Cette crête ne peut évidemment subsister qu’à condition de se régénérer constamment.
Lorsque, dans une région de dunes, un climat humide, même légèrement, envahit le désert, la pluie a plusieurs effets : agissant par érosion, elle tend à étaler le sable et à substituer au profil typique de la dune vivante ([fig. 70]) un profil plus flou et des formes plus adoucies. Si ce mécanisme était seul en jeu, les dunes disparaîtraient rapidement sans laisser aucune trace ; mais à côté de son œuvre de destruction, la pluie provoque deux sortes de phénomènes qui ont, l’un et l’autre, pour effet de consolider le sable : à chaque averse, l’eau de pluie, plus au moins chargée d’acide carbonique, dissout dans le sol le carbonate de chaux et d’une manière générale tous les sels solubles ; dès que le soleil se montre à nouveau, la surface tend à se dessécher ; de l’eau, chargée de sel, vient, par capillarité, remplacer sans cesse l’eau évaporée et abandonne à son tour le calcaire qu’elle tenait en dissolution, donnant ainsi naissance à un grès plus ou moins bien cimenté. Ce mode de fixation est bien connu en Europe : dans la Méditerranée orientale notamment, on exploite souvent un grès tendre, assez facile à travailler, le « poros », qui provient de dunes consolidées.
Pobéguin[174] a montré récemment, sur le littoral du Maroc, des exemples fort nets de cette fixation des dunes. Une observation précise, faite dans la cour du caïd Si Aissa ben Omar, montre que ce phénomène peut se produire rapidement : des silos, creusés depuis moins de dix ans, sont partiellement tapissés d’une croûte calcaire et portent quelques stalactites. Bien que, dans cet exemple, il ne soit pas question de dunes, les conclusions que l’on en peut tirer sont évidemment applicables à la vitesse de lapidification du sable.

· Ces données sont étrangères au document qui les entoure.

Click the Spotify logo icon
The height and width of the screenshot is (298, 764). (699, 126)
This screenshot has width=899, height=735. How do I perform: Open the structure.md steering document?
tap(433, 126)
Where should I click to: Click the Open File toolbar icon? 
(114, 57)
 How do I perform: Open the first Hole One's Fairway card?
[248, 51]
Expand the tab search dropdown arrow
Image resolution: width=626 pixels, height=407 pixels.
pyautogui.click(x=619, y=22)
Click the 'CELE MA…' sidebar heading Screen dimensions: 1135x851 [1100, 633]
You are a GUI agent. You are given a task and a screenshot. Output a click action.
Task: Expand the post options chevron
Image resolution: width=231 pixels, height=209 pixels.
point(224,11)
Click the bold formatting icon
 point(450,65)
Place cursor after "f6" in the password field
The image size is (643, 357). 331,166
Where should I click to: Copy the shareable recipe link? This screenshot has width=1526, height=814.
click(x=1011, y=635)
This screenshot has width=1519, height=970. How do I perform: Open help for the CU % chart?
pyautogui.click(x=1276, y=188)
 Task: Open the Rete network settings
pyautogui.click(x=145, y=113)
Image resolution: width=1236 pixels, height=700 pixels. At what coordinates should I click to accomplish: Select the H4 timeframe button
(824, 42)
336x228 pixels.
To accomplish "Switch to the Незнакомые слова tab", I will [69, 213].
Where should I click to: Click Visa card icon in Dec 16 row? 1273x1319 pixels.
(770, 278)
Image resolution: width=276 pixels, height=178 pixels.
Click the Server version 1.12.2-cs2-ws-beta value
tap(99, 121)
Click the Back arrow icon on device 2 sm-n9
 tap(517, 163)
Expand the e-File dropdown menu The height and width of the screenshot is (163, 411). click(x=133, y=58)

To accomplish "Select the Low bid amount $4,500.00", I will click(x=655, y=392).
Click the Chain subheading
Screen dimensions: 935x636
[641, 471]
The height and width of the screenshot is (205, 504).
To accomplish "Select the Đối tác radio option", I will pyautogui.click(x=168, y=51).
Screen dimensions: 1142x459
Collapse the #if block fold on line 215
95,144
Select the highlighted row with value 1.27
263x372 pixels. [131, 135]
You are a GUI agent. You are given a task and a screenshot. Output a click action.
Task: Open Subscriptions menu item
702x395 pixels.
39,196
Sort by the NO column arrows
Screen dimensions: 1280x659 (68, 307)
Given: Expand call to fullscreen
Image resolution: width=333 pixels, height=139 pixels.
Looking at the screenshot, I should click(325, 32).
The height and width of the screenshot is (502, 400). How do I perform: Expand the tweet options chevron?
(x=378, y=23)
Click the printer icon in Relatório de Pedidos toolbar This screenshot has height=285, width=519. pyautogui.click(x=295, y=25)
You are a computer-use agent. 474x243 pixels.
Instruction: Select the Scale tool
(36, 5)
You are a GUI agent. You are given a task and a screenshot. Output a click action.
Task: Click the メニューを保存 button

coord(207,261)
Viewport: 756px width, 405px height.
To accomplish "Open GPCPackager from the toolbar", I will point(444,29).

Au Sahara, le calcaire est rare, mais dans certains cas tout au moins le fer peut le remplacer : beaucoup de grès ferrugineux superficiels (latérite), analogues à ceux que l’on connaît dans quelques dunes des côtes d’Europe, n’ont pas d’autre origine (cf. [chap. VIII, II]). Sur les bords du Niger, les preuves de ce fait abondent ; parfois même, comme entre Gao et le Tondibi, les concrétions ferrugineuses sont intercalées en plein sable.
Ces concrétions sont quelquefois le seul témoin qui reste d’une dune disparue : on peut les trouver sur n’importe quelle roche, argile ou granite même, qui n’ont pu leur donner naissance ; souvent la position où on les trouve exclut toute possibilité de transport par l’eau : Gautier a noté, dans le sud de l’Adr’ar’, un lambeau de ces grès latéritiques, niché au pied et à l’abri d’une protubérance rocheuse sur les flancs de laquelle ils remontaient, dans une position qui eût admirablement convenu à une petite dune dont ils étaient sans doute le résidu, position qui rend inadmissible leur genèse par l’eau courante.
Même lorsque les éléments minéraux, nécessaires à la formation du ciment d’un grès, font défaut, la pluie fixe la dune en favorisant le développement de la végétation ; les beaux travaux qui, depuis Brémontier, ont permis d’arrêter les ravages des dunes sur les côtes d’Europe, permettent de ne pas insister sur l’efficacité de ce mode de fixage.